Frankfurter Rundschau, 23.11.2000

Verbände fordern Härteklausel

Kritik am Ausländerrecht / Bleiberecht für Bosnier verlangt

FRANKFURT A.M., 22. November (epd/dpa). Ein Bündnis aus Wohlfahrtsverbänden und Flüchtlingsorganisationen hat gefordert, eine Härtefallregelung im Ausländergesetz zu verankern. Im Umgang mit Asylbewerbern gebe es kaum gesetzliche Spielräume, Menschlichkeit walten zu lassen, kritisierten die Verbände am Mittwoch in Frankfurt am Main. Ausländerbeauftragte und Ausländerbehörden wüssten, wie viele menschliche Tragödien "das unvertretbar starre Ausländerrecht im Alltag auslöst", erklärte "Pro Asyl" anlässlich der am Donnerstag in Bonn stattfindenden Innenministerkonferenz.

"Da das Gesetz aber keine Lösungsmöglichkeiten vorsieht, müssen sie trotz aller Gewissensbisse die entsprechenden Abschiebungen vollziehen", hieß es weiter. Die Verbände befürchten, dass von den Innenministern Signale an die Bundesregierung ausgehen, auf eine Änderung des Ausländergesetzes zu verzichten. Zu dem Bündnis gehören unter anderen die Arbeiterwohlfahrt, der Deutsche Caritasverband, das Diakonische Werk der evangelischen Kirche sowie auch die Neue Richtervereinigung.

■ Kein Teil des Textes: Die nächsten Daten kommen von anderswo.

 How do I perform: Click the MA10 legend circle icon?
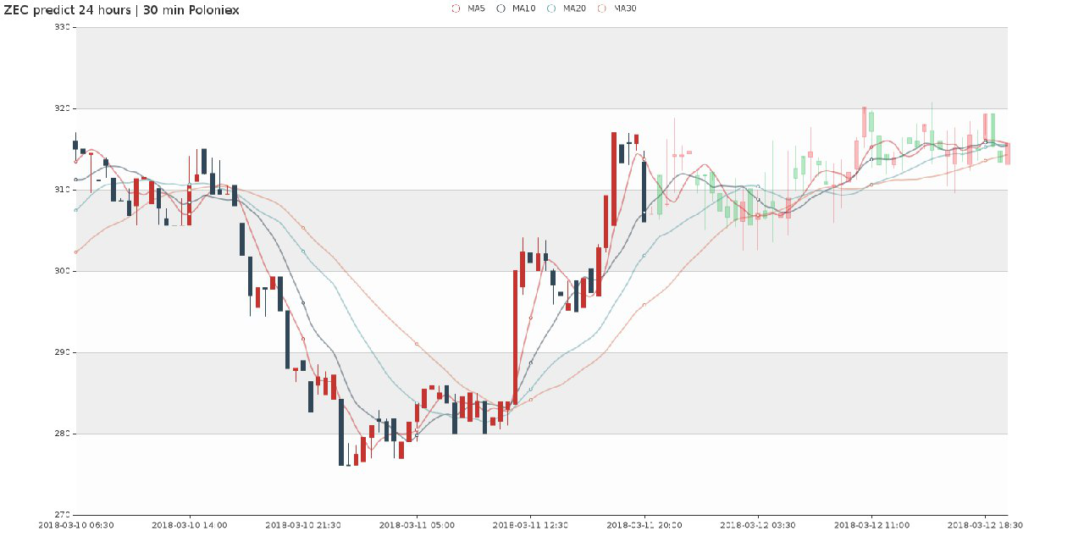click(501, 8)
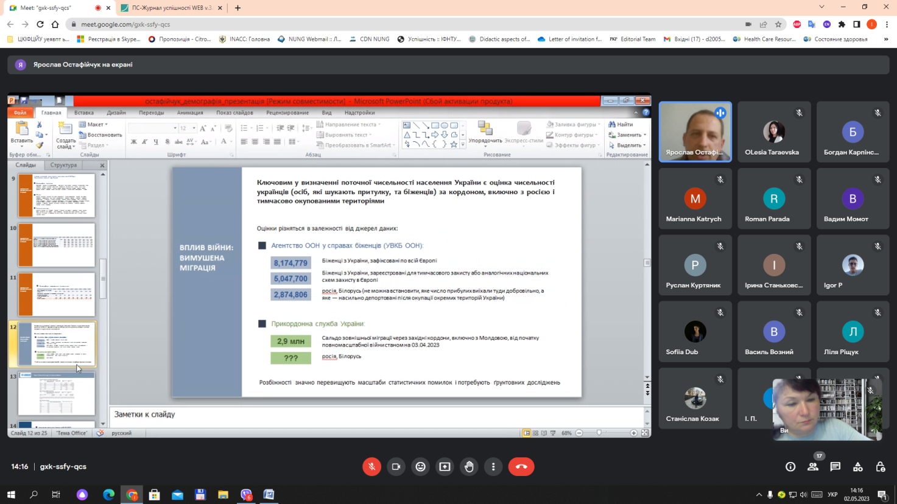Unmute the microphone in call controls

[371, 467]
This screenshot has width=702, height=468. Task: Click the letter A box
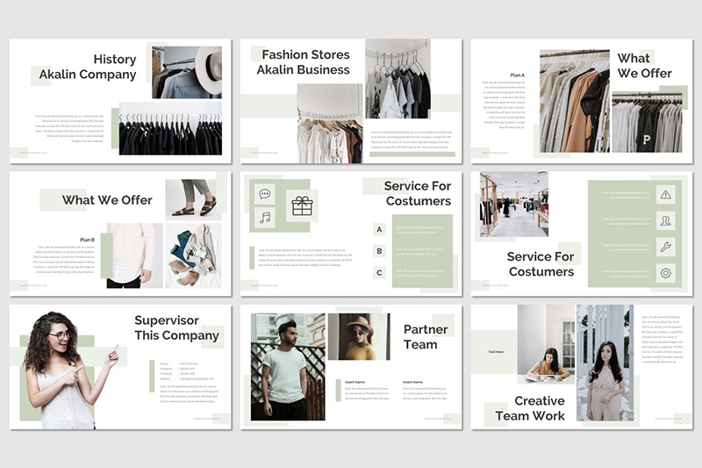[x=379, y=229]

Die Ökumenische Bundesarbeitsgemeinschaft "Asyl in der Kirche" erklärte dazu, das Fehlen einer "praktikablen gesetzlichen Härtefallregelung" mache viele Kirchenasyle erst nötig. Kirchengemeinden sähen sich daher immer wieder verpflichtet, Zuflucht zu gewähren. Kirchenasyl könne jedoch kein Ersatz für notwendige staatliche Reformen von Ausländerrecht und Asylverfahrensgesetz sein.

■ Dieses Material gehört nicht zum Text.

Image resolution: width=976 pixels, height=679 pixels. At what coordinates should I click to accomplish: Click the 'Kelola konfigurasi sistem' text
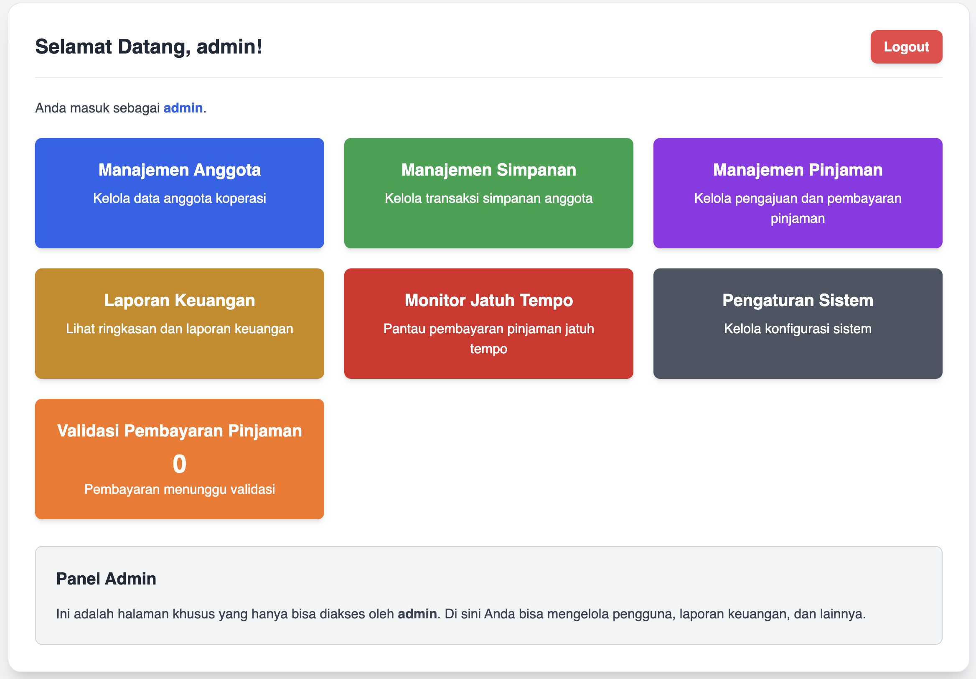[x=797, y=328]
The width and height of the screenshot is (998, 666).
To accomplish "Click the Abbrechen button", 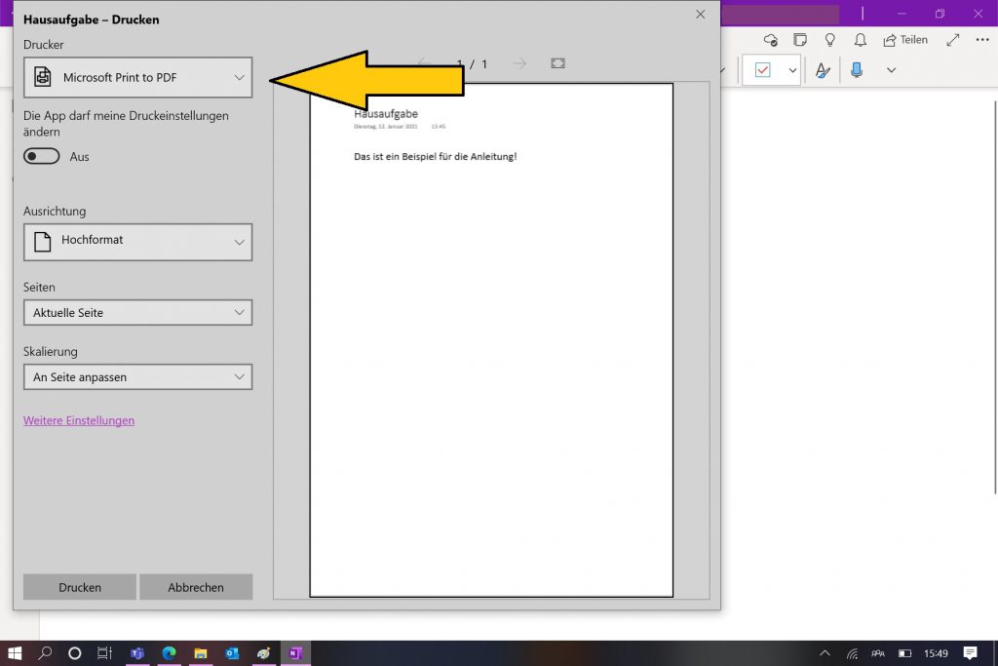I will click(196, 587).
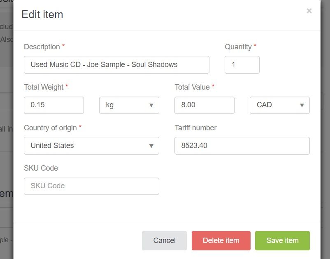This screenshot has width=330, height=259.
Task: Click the Tariff number label
Action: [x=195, y=128]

Simon Wiesenthal und die Gesellschaft für bedrohte Völker (GfbV) forderten von den Innenministern ein dauerhaftes Bleiberecht für die etwa 35 000 bosnischen Bürgerkriegsflüchtlinge in Deutschland. "Es handelt sich dabei um eine Gruppe von Menschen, die ein ähnliches Schicksal erlitten haben, wie ich es vor vielen Jahren erleiden musste", sagte Wiesenthal als Vorsitzender des Dokumentationszentrums jüdischer Verfolgter des Naziregimes laut einer GfbV-Mitteilung vom Mittwoch.

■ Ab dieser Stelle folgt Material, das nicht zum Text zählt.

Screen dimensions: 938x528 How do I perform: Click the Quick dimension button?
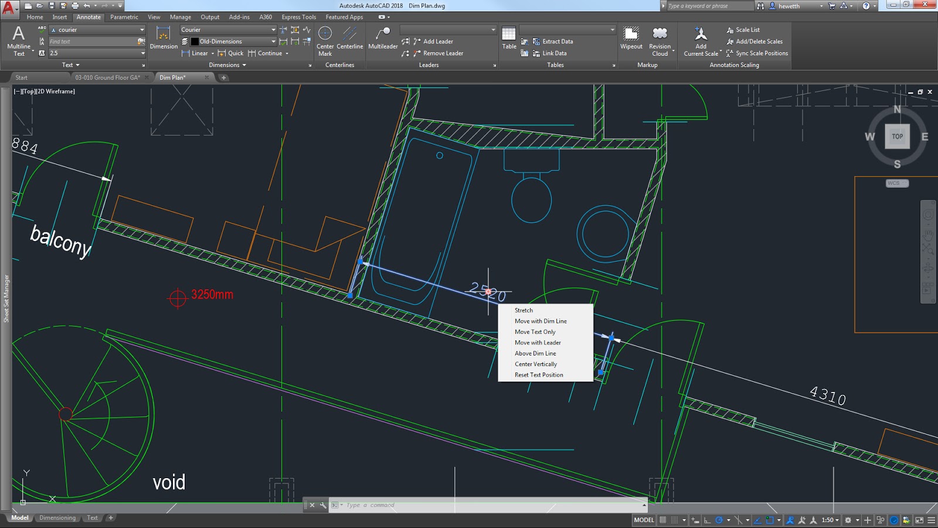pyautogui.click(x=230, y=53)
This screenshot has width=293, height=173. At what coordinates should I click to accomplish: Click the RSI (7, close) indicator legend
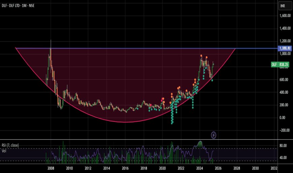click(10, 145)
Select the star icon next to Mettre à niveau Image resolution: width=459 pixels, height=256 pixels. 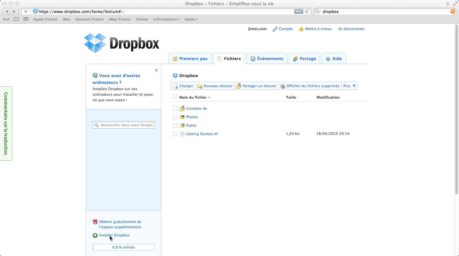(301, 29)
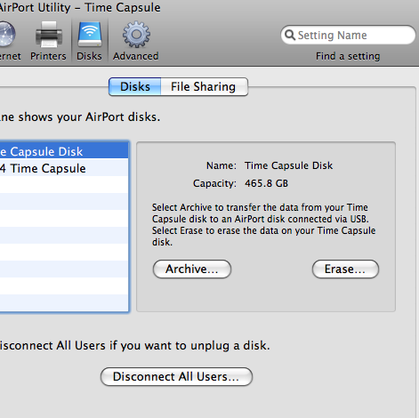Select the Disks Wi-Fi drive icon

point(90,35)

Bundesinnenminister Otto Schily (SPD) setzt sich für ein Bleiberecht für traumatisierte Flüchtlinge aus Bosnien ein. Schily habe mehrfach seine Länderkollegen gebeten, sich des Schicksals dieser Menschen anzunehmen. "Eine längerfristige Perspektive ist für diese Menschen die einzige Heilungschance überhaupt", sagte Schily-Sprecher Rainer Lingenthal in Berlin.